Pushpasis Sarkar [Tue, 14 Mar 2023 10:36:06 +0000 (03:36 -0700)]
lib, mgmtd: Add few fixes for commit-check and rollback
This commit contains fixes for the following issues found
- 'mgmt commit check' issued through 'vtysh -f' was actually commtting the changeset.
- On config validation failure backend, mgmtd was not passing the correct error-reason
to frontend.
- 'mgmt rollback ...' was reverting the change on backend, but config on mgmtd daemon
remains intact
Christian Hopps [Tue, 28 Feb 2023 09:08:41 +0000 (04:08 -0500)]
mgmtd: Enroll Staticd as a backend client for MGMTD
This commmit introduces Staticd as a backend client for the MGMTd
framework. All the static commands will be diverted to the MGMT
daemon and will use the transactional model to make changes to the
internal state. Similar mechanism can be used by other daemons to use
the MGMT framework in the future.
This commit includes the following functionalities in the changeset:
1. Diverts all the staticd (config only) commands to MGMTd.

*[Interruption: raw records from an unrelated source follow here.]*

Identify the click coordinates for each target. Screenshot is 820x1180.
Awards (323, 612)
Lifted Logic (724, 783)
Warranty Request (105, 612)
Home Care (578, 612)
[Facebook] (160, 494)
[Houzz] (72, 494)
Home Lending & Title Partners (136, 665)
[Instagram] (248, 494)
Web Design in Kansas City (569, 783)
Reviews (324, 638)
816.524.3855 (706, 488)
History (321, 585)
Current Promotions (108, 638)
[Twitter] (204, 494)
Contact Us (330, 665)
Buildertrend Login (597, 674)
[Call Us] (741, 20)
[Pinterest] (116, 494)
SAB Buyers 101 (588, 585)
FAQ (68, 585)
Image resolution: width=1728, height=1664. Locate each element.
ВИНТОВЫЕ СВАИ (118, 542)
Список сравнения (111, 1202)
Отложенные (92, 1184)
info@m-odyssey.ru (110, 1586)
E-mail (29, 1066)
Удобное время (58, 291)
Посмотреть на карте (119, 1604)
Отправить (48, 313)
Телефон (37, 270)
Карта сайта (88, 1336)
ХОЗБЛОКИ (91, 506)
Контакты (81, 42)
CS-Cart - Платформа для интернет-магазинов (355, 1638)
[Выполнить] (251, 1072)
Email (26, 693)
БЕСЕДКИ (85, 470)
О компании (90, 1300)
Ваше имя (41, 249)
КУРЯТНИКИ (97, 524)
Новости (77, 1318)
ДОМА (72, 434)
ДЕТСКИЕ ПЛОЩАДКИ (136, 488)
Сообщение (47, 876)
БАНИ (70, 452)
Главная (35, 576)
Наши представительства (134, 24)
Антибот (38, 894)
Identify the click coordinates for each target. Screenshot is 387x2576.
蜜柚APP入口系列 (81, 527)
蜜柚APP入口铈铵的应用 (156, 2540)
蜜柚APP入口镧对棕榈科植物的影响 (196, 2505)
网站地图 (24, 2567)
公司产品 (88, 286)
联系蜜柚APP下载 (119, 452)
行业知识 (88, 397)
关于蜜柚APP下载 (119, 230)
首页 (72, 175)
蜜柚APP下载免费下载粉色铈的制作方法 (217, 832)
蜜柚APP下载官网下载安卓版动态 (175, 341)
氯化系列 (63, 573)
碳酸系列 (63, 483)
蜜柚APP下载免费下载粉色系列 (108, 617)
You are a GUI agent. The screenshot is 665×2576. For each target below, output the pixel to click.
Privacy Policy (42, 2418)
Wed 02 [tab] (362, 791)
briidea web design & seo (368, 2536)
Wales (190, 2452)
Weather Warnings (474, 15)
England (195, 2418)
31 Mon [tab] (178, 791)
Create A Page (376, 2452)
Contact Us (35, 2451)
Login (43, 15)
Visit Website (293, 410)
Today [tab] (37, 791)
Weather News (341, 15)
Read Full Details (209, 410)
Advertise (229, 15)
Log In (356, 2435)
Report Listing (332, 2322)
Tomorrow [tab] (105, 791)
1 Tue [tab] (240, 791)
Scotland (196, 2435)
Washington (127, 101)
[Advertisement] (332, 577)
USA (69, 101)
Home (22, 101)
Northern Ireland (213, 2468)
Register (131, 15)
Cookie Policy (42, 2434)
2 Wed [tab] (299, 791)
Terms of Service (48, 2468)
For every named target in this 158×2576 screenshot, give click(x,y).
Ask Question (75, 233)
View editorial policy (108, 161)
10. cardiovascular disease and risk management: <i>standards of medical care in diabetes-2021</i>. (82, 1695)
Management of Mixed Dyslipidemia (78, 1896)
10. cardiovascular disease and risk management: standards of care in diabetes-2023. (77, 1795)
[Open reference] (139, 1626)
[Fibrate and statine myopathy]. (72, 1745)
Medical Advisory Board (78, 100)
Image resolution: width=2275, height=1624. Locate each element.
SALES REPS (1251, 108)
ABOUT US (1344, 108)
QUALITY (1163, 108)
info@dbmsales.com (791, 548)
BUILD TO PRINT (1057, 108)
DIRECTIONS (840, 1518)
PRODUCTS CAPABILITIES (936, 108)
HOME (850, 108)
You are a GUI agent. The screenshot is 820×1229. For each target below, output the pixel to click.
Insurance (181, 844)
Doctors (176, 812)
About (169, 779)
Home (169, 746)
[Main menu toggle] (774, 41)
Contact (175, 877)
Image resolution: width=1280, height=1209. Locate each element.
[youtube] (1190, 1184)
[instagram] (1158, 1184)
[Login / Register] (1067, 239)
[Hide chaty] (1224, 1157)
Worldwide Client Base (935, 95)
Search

2. Enrolls staticd as a backend client to use the MGMT framework.
3. Modify the staticd NB config handlers so that they can be compiled
into a library and loaded in the MGMTd process context.
Yash Ranjan [Thu, 28 Oct 2021 07:07:11 +0000 (00:07 -0700)]
mgmtd: Add MGMT Transaction Framework
This commit introduces the MGMT Transaction framework that takes
management requests from one (or more) frontend client sessions,
translates them into transactions and drives them to completion
in co-oridination with one (or more) backend client daemons
involved in the request.
This commit includes the following functionalities in the changeset:
1. Introduces the actual Transaction module. Commands added related to
transaction are:
a. show mgmt transaction all
2. Adds support for commit rollback feature which stores upto the 10
commit buffers. Each commit has a commit-id which can be used to
rollback to the exact configuration state.
Commands supported for this feature are:
a. show mgmt commit-history
b. mgmt rollback commit-id COMMIT_ID
3. Add hidden commands to enable record various performance metrics:
a. mgmt performance-measurement
b. mgmt reset-statistic
Christian Hopps [Tue, 28 Feb 2023 15:00:19 +0000 (10:00 -0500)]
mgmtd: Add MGMT Backend Interface Framework
This commit introduces the MGMT Backend Interface which can be used
by back-end management client daemons like BGPd, Staticd, Zebra to
connect with new FRR Management daemon (MGMTd) and utilize the new
FRR Management Framework to let any Frontend clients to retrieve any
operational data or manipulate any configuration data owned by the
individual Backend daemon component.
This commit includes the following functionalities in the changeset:
1. Add new Backend server for Backend daemons connect to.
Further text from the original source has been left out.